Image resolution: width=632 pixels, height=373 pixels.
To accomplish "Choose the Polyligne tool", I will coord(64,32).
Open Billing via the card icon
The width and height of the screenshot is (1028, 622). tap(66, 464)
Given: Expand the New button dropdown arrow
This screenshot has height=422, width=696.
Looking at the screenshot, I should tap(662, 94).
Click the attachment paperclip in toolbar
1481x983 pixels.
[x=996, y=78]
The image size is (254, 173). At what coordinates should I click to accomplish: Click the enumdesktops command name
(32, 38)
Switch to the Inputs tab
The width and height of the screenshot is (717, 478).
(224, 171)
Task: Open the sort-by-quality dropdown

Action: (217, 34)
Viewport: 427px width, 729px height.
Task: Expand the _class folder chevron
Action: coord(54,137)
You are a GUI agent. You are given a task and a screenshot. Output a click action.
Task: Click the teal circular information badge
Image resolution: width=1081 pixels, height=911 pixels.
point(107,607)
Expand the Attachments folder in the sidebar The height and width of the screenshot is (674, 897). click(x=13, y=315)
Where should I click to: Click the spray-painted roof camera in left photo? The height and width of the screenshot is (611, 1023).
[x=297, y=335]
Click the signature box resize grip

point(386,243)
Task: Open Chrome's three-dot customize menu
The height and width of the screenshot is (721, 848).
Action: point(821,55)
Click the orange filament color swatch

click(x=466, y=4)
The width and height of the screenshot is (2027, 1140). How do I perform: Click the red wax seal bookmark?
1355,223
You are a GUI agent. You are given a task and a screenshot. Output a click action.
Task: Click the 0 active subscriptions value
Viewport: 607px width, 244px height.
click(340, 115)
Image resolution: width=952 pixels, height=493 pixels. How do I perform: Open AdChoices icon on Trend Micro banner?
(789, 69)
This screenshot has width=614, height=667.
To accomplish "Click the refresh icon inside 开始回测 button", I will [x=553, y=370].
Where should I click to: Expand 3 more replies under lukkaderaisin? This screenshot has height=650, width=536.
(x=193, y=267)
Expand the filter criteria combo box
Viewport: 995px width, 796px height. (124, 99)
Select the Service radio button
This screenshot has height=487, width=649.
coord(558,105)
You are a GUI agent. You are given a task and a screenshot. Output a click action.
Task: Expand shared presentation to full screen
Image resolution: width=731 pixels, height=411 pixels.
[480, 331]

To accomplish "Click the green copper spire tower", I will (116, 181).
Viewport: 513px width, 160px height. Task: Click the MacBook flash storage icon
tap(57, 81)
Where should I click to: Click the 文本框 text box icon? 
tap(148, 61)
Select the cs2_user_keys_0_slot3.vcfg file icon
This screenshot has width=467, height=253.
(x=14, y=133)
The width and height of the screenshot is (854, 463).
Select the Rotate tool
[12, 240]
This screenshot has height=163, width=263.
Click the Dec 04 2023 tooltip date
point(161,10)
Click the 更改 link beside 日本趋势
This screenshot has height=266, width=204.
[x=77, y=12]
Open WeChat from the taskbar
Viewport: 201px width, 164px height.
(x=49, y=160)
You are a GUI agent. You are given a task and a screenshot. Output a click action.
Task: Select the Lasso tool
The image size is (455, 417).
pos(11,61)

**Prompt:**
Set down exactly the lines from the opening line of the material through the line in which "Expand the Attachments" occurs, both included, and no other lines.

**Solution for this task:**
Image resolution: width=632 pixels, height=373 pixels.
To accomplish "Choose the Polyligne tool", I will coord(64,32).
Open Billing via the card icon
The width and height of the screenshot is (1028, 622). tap(66, 464)
Given: Expand the New button dropdown arrow
This screenshot has height=422, width=696.
Looking at the screenshot, I should tap(662, 94).
Click the attachment paperclip in toolbar
1481x983 pixels.
[x=996, y=78]
The image size is (254, 173). At what coordinates should I click to accomplish: Click the enumdesktops command name
(32, 38)
Switch to the Inputs tab
The width and height of the screenshot is (717, 478).
(224, 171)
Task: Open the sort-by-quality dropdown

Action: (217, 34)
Viewport: 427px width, 729px height.
Task: Expand the _class folder chevron
Action: coord(54,137)
You are a GUI agent. You are given a task and a screenshot. Output a click action.
Task: Click the teal circular information badge
Image resolution: width=1081 pixels, height=911 pixels.
point(107,607)
Expand the Attachments folder in the sidebar The height and width of the screenshot is (674, 897). click(x=13, y=315)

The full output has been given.